# Imports

In [1]:
import os
from typing import List

In [2]:
from transformers import T5Tokenizer
import transformers

from src.utils import read_txt
from src.input.example import InputExample
from src.input.feature import InputFeature

In [3]:
filepath = '../data/conll2003/train.txt'
text_examples = read_txt(filepath).split('\n\n')[1:-1]
text_examples[0]

'EU NNP B-NP B-ORG\nrejects VBZ B-VP O\nGerman JJ B-NP B-MISC\ncall NN I-NP O\nto TO B-VP O\nboycott VB I-VP O\nBritish JJ B-NP B-MISC\nlamb NN I-NP O\n. . O O'

In [4]:
labels2words = {
    'O': '[Other]',
    'PER': '[Person]',
    'LOC': '[Local]',
    'MISC': '[Miscellaneous]',
    'ORG': '[Organization]'
}

# Examples

In [5]:
def convert_text_to_example_with(text, labels2words={}, split_line_by='\n', split_row_by=' '):
    words, labels = [], []
    for row in text.split(split_line_by):
        ws = row.split(split_row_by)
        words.append(ws[0])
        labels.append(ws[-1])

    source_words = []
    target_words = []

    i = 0
    while len(source_words) < len(words):
        w = words[i]
        l = labels[i]

        if l == 'O':
            source_words.append(w)
            target_words.extend([w, labels2words.get(l, f'<{l}>')])
            i += 1
            continue
        else: # found a B-ENT
            j = i+1
            ent_label = labels[i].split('-')[-1]
            while j < len(labels) and labels[j] == f'I-{ent_label}':
                j += 1
            # adds the span
            source_words.extend(words[i:j])
            target_words.extend(words[i:j] + [labels2words.get(ent_label, f'<{ent_label}>')])
            i = j

    return InputExample(source_words, target_words)

In [6]:
example = convert_text_to_example_with(text_examples[0], labels2words=labels2words)

In [7]:
print(example)

Source: EU rejects German call to boycott British lamb .
Target: EU [Organization] rejects [Other] German [Miscellaneous] call [Other] to [Other] boycott [Other] British [Miscellaneous] lamb [Other] . [Other]


# Features

In [8]:
tokenizer = T5Tokenizer.from_pretrained('t5-small')

In [9]:
def convert_example_to_feature(example: InputExample, tokenizer: transformers.PreTrainedTokenizer,
                               max_length : int = 512,
                               source_max_length: int = None,
                               target_max_length: int = None,
                               prefix: str = 'Extract Entities:') -> InputFeature:
    
    
    source = f'{prefix} {example.source}'.strip()
    target = example.target

    source_tokens = tokenizer.tokenize(source)
    target_tokens = tokenizer.tokenize(target)

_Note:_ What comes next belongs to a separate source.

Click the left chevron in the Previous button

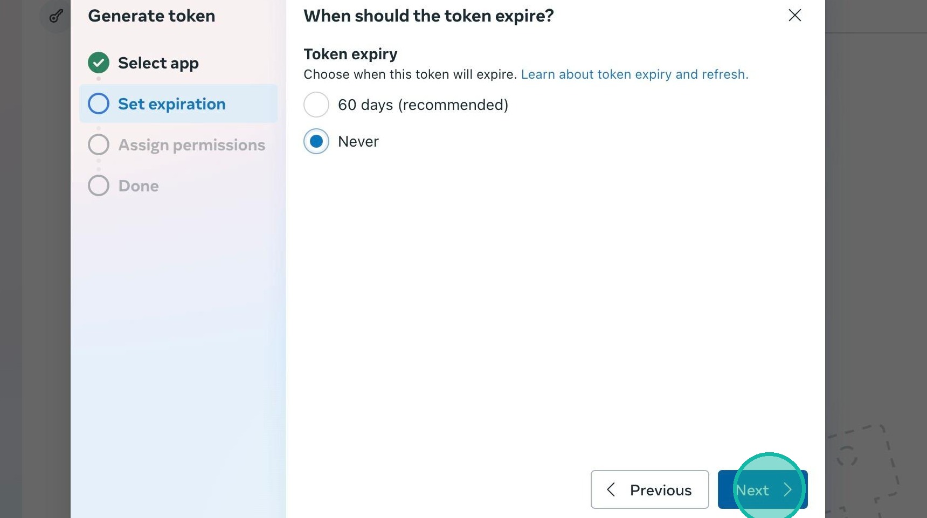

    if source_max_length is None:
        source_max_length = max_length
    if target_max_length is None:
        target_max_length = max_length
    
    _source_max = source_max_length - 1  # we will add eos token to the end of both lists
    _target_max = target_max_length - 1
    source_tokens = source_tokens[:min(len(source_tokens), _source_max)]
    target_tokens = target_tokens[:min(len(target_tokens), _target_max)]

    # adding the eos
    source_tokens += [tokenizer.eos_token]
    target_tokens += [tokenizer.eos_token]

    # attention mask
    attention_mask = [1] * len(source_tokens)

    # padding source
    missing_source = max(0, source_max_length - len(source_tokens))
    source_tokens += missing_source * [tokenizer.pad_token]
    attention_mask += missing_source * [0]
    source_token_ids = tokenizer.convert_tokens_to_ids(source_tokens)

    # padding target
    missing_target = max(0, target_max_length - len(target_tokens))
    target_token_ids = tokenizer.convert_tokens_to_ids(
        target_tokens) + missing_target * [-100]

    assert source_max_length == len(
        source_token_ids), f'Max length is {source_max_length} and len(source_token_ids) is {len(source_tokens)}'
    assert target_max_length == len(
        target_token_ids), f'Max length is {target_max_length} and len(target_token_ids) is {len(target_tokens)}'
    assert source_max_length == len(
        attention_mask), f'Max length is {source_max_length} and len(attention_mask) is {len(attention_mask)}'

    return InputFeature(source_token_ids, target_token_ids, attention_mask, example)

In [13]:
feature = convert_example_to_feature(example, tokenizer, max_length=256)

In [14]:
tokenizer.decode(feature.source_token_ids)

'Extract Entities: EU rejects German call to boycott British lamb.'

In [15]:
tokenizer.decode(feature.target_ids)

'EU [Organization] rejects [Other] German [Miscellaneous] call [Other] to [Other] boycott [Other] British [Miscellaneous] lamb [Other]. [Other]'